The evidence on which Gillette relies cannot support a finding in Gillette’s favor on this contract claim. Mr. Griffin and Mr. Provost retained hard drives, documents, and razor models when they left Gillette, and Mr. Kohring retained backup copies of some old Gillette files. But no contract barred Defendants from retaining or looking at Gillette materials; their only obligation on this score was not to use or disclose Gillette confidential information. Merely possessing or even accessing arguably confidential information does not violate the parties’ contracts.
1.3. Civil Conspiracy. Gillette claims in Count IX that the remaining Defendants entered into a civil conspiracy “to misappropriate Gillette’s confidential information and trade secrets” and “to compete unfairly with Gillette.”3 This claim fails because, as explained above, there is no evidence that Defendants used any confidential information belonging to Gillette to benefit ShaveLogic.
To succeed on its claim for conspiracy, Gillette would have to prove at trial that Defendants acted together either (1) to exercise some power of coercion over the plaintiff that they would not have had if they had acted independently, or (2) pursuant to “a common plan to commit a tortious act.” Kurker v. Hill, 44 Mass. App. Ct. 184, 188-189 (1998); accord Aetna Cas. Sur. Co. v. P & B Autobody, 43 F.3d 1546, 1563-1564 (1st Cir. 1994) (applying Massachusetts law).
Gillette alleges the second kind of civil conspiracy, involving a purportedly tortious “common plan.”
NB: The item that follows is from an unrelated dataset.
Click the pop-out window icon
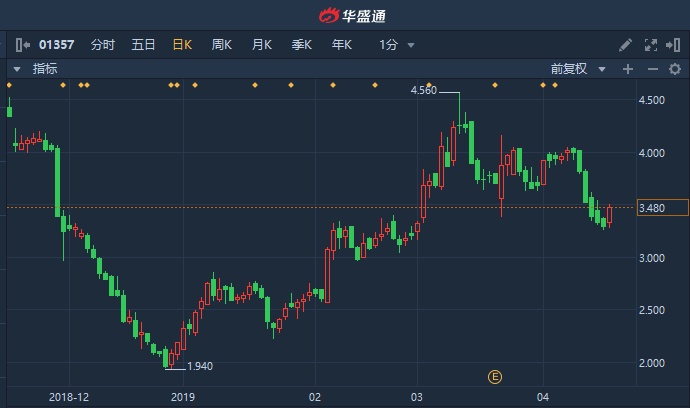Viewport: 690px width, 408px height. pos(673,45)
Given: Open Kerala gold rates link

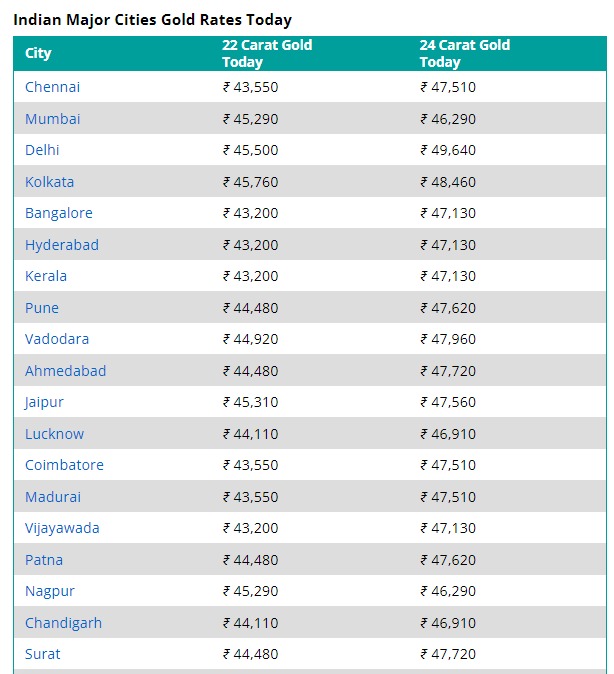Looking at the screenshot, I should 46,276.
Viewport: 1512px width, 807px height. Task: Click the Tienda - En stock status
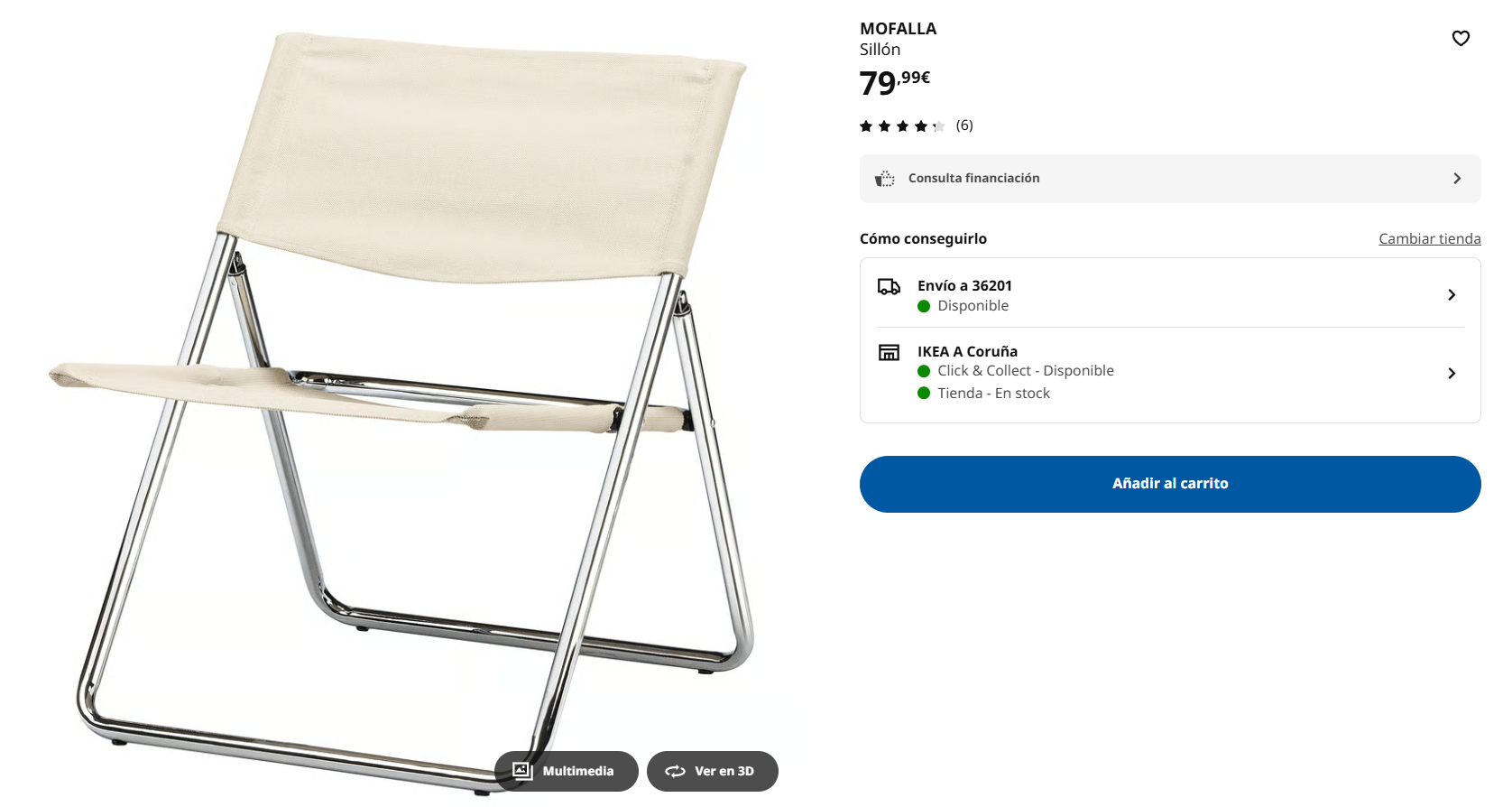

There can be no civil conspiracy of this kind without “an underlying tortious act” carried out by two or more defendants acting together. Bartle v. Berry, 80 Mass. App. Ct. 372, 383-384 (2011). “Key to this cause of action is a defendant’s substantial assistance, with the knowledge that such assistance is contributing to a common tortious plan.” Kurker, supra, at 189.
3 As noted above, the Court previously dismissed the portion of Count IX alleging a civil conspiracy to cause ShaveLogic’s general counsel to breach his fiduciary duty to Gillette.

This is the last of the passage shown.